Sister: A version of the doll that is the same size as the normal models but works more like the "My First Baby Annabell" doll.
Milly Feels Better: A doll that works similar to the "Mommy Make Me Better Chou Chou" doll but is an all-new doll.
Baby Fun: A doll that works like the bigger dolls but doesn't have the functions those models have.

Chou Chou
Chou Chou is another doll manufactured by Zapf Creation designed to be very realistic, having accessories to support role playing for children. Chou Chou is sometimes used to teach young girls, in particular, about various stages of a baby's life including the first tooth and minor ailments, though most dolls are just played with.

This doll comes in a variety of types and has many lifelike functions.
Baby Chou Chou/Giggling Chou Chou: A doll that laughs after squeezing the body. Unlike other Zapf dolls, the expression is more in the shape of a grin, akin to the Jolly Dollies range.
Mommy Make Me Better Chou Chou: A doll that comes in a yellow cap and baby girl outfit. This doll becomes unwell and the owner needs to make it better. The heartbeat can be heard and Chou Chou can be given medicine when it has a fever. Chou Chou makes sounds such as slurping.

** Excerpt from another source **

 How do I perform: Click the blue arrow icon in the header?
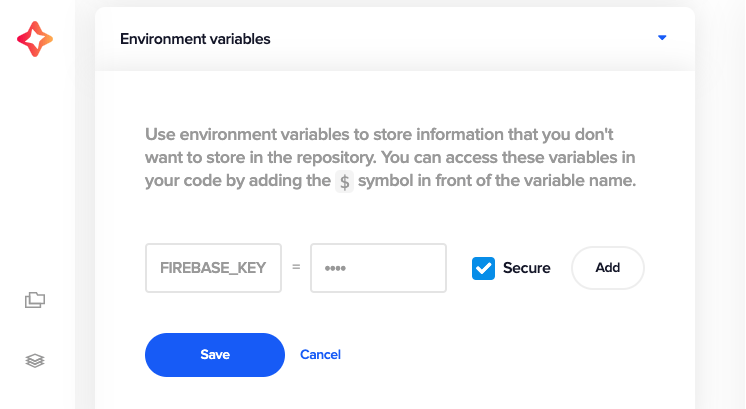pos(662,38)
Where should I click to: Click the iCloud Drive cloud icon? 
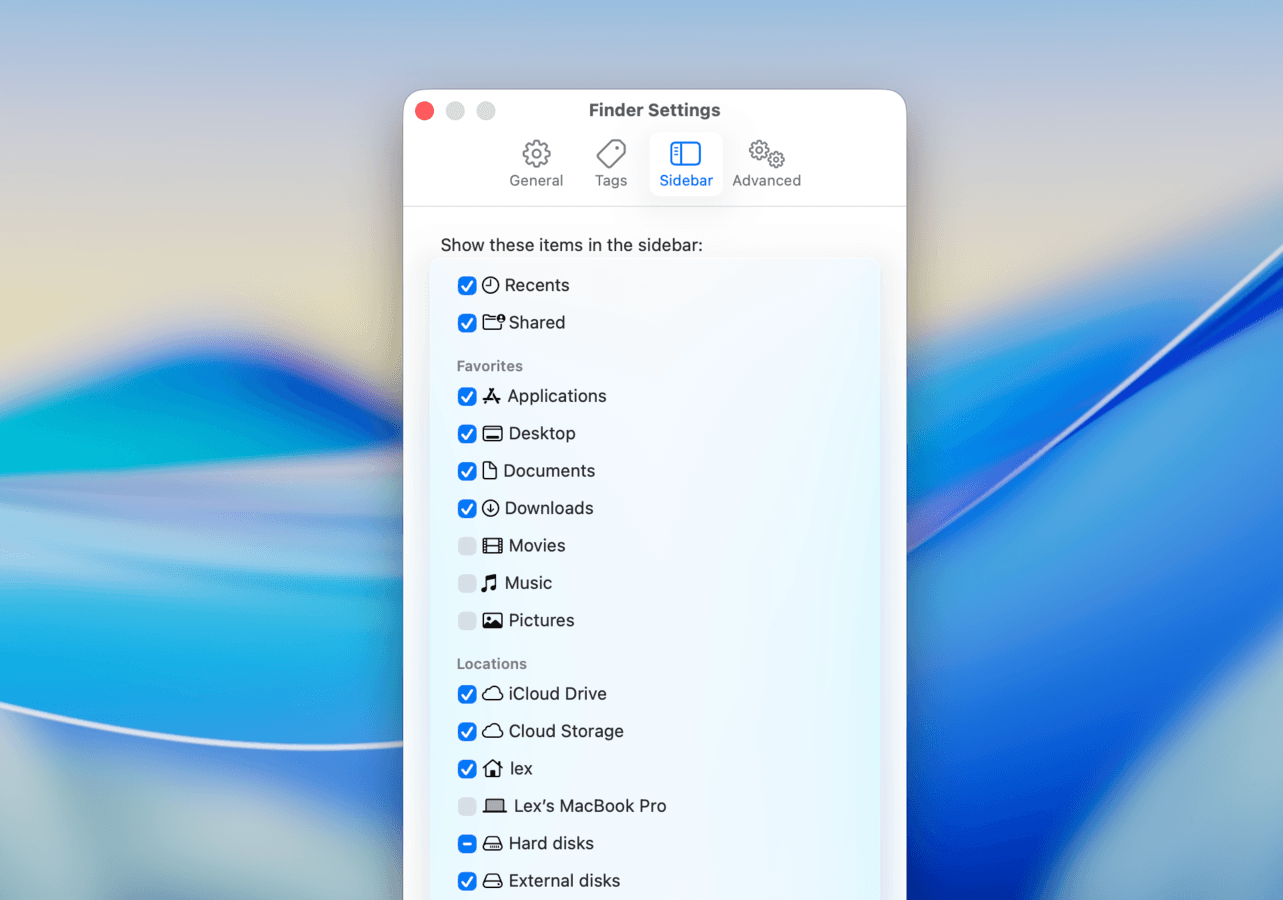(491, 694)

Love Me Chou Chou: A doll that comes in a pink baby cloth with an attached hood. The owner must find what the doll is wanting, including a blanket or its bottle. Chou Chou can kick its legs when it is upset, open its mouth, cry, laugh, and make slurping sounds when given a drink. Chou Chou also comes with an electronic necklace that the owner can wear, and whenever the baby cries and the user holds it, it cheers up and the doll could even laugh as well.

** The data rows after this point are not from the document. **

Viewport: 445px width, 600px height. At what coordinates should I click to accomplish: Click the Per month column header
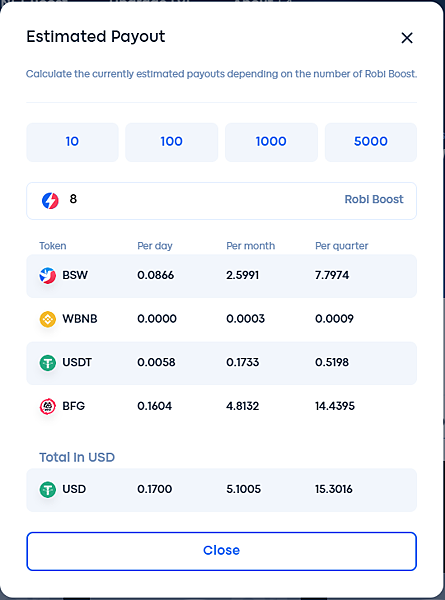pyautogui.click(x=251, y=246)
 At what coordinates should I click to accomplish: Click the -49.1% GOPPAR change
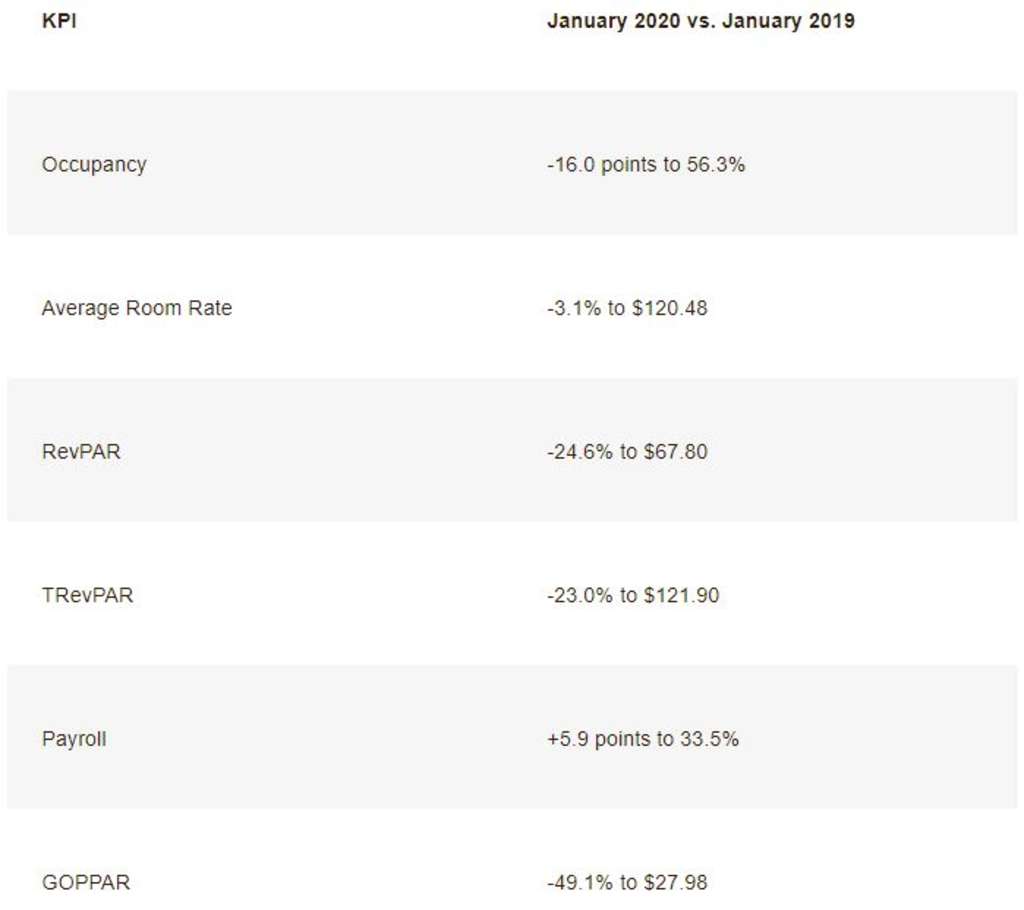click(579, 883)
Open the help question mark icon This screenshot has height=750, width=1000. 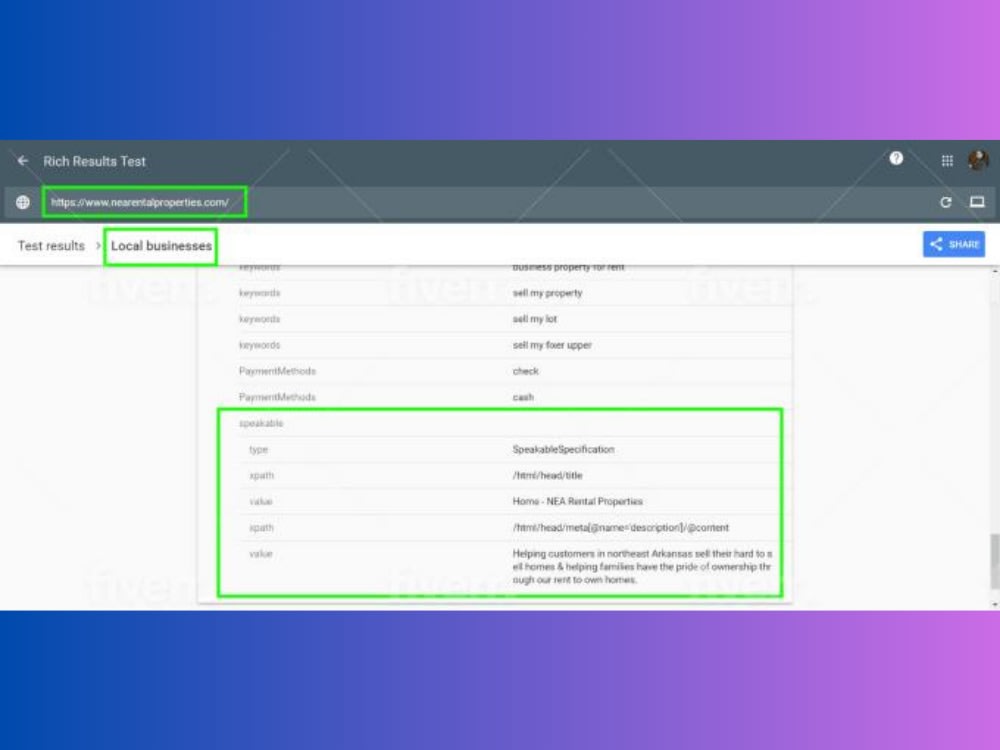click(896, 158)
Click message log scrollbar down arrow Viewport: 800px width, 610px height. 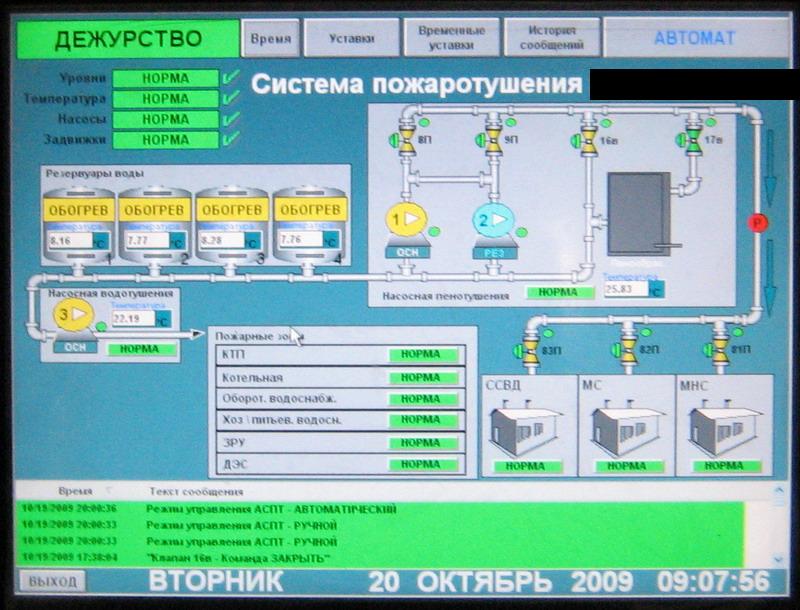click(x=780, y=559)
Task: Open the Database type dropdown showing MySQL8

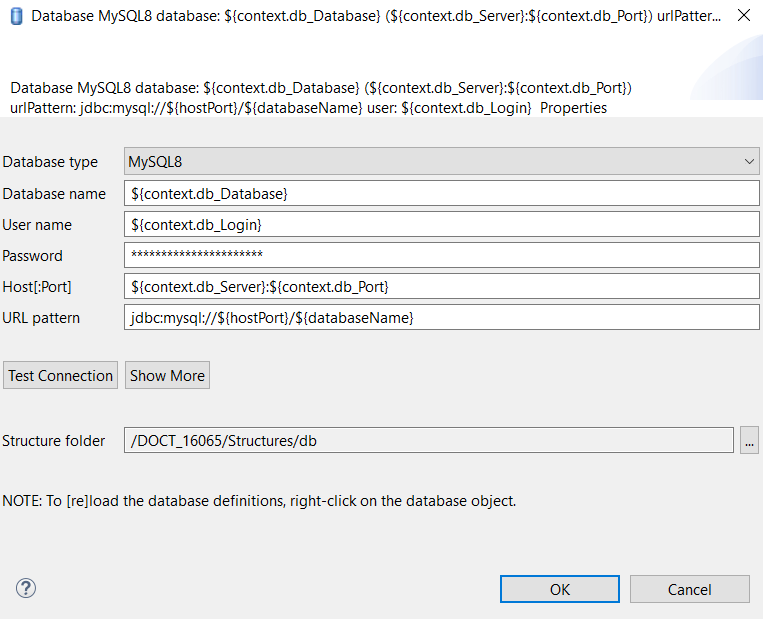Action: coord(441,161)
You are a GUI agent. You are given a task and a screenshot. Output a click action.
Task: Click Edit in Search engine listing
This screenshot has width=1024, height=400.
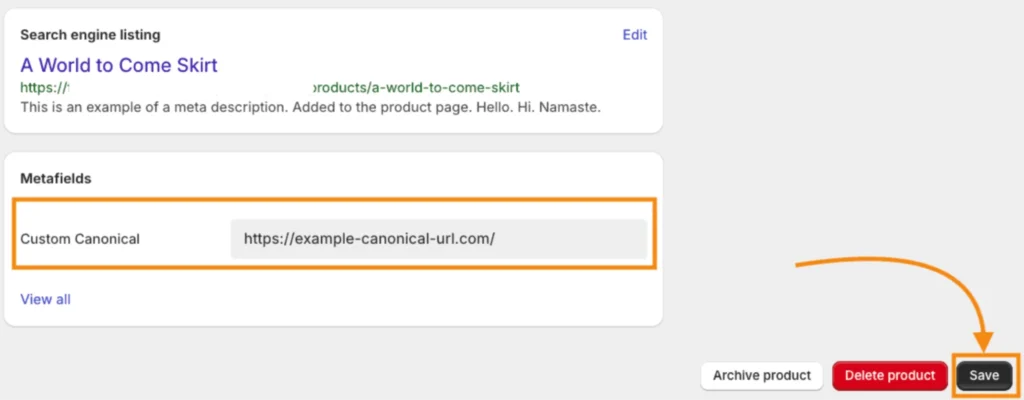coord(634,35)
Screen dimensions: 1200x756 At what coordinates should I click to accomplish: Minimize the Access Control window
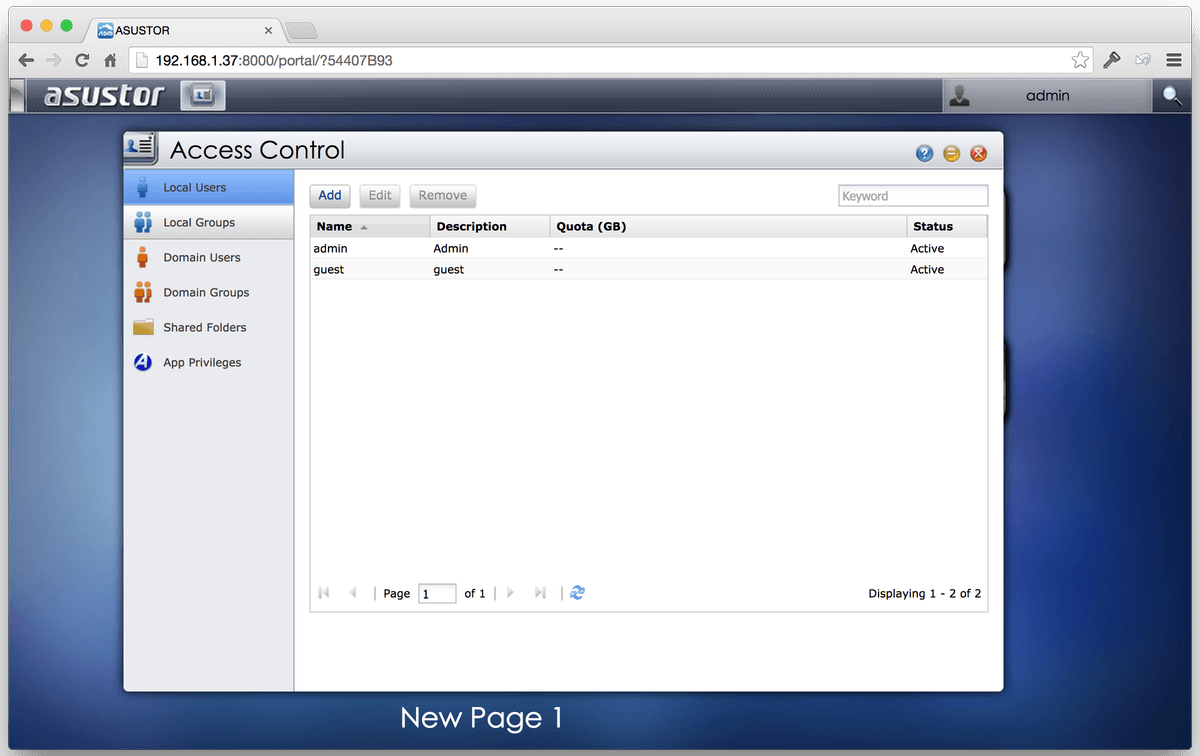pos(951,153)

Chou Chou My First Tooth: A doll that represents a slightly older baby. When Chou Chou develops a tooth, it cries and the owner has to make it feel better. Chou Chou also makes other baby sounds such as laughing and slurping.
Talking Chou Chou: A version of Chou Chou that can talk. She has sensors that detect compatible accessories (including a Bear that she can talk to). She utters basic phrases in English and Spanish. The doll is available in normal and Ethnic Girl variants.
Rock A Bye Chou Chou: A Chou Chou doll that functions similarly to Zapf's existing Baby Annabell doll. Chou Chou can be fed its bottle, go to sleep, and cry when woken up. It was named the number one doll in the Duracell Kids' Choice Toy Survey in the US in 2001.
Learn to Walk Chou Chou: A doll that can crawl by itself and can be encouraged to walk by holding its hand. Chou Chou can trip up and cry when crawling, but can try again.
Magic Pacifer - This doll includes an electronic dummy that can tell how the doll is. When Chou Chou cries, the pacifier will tell the owner what is wrong with the doll, either if she wants her bottle, if she has a temperature, or if she wants to sleep or play. The Dummy also displays the current day of the week, and the doll's birthday.
Baby Monitor - Similar to the above doll in functionalities. The doll includes an electronic Baby Monitor that will tell the owner on why Chou Chou is crying, either for her bottle, if she is tired, or wants to play.
Baby Buddies: Dolls that interact with each other and say different phrases.
Baby Buddies 2: Dolls that say more phrases than the other baby buddies.

Sam and Sally
Sam and Sally are quite large dolls at around  each (similar to other dolls of their size), which means that they can either be dressed in the provided outfits or in real baby clothes of their size (0–3 months and 3–6 months fit the dolls).

Annabell Tween
Annabell Tween is a line of dolls come that in many versions, each wearing different outfits. These dolls are aimed toward older girls.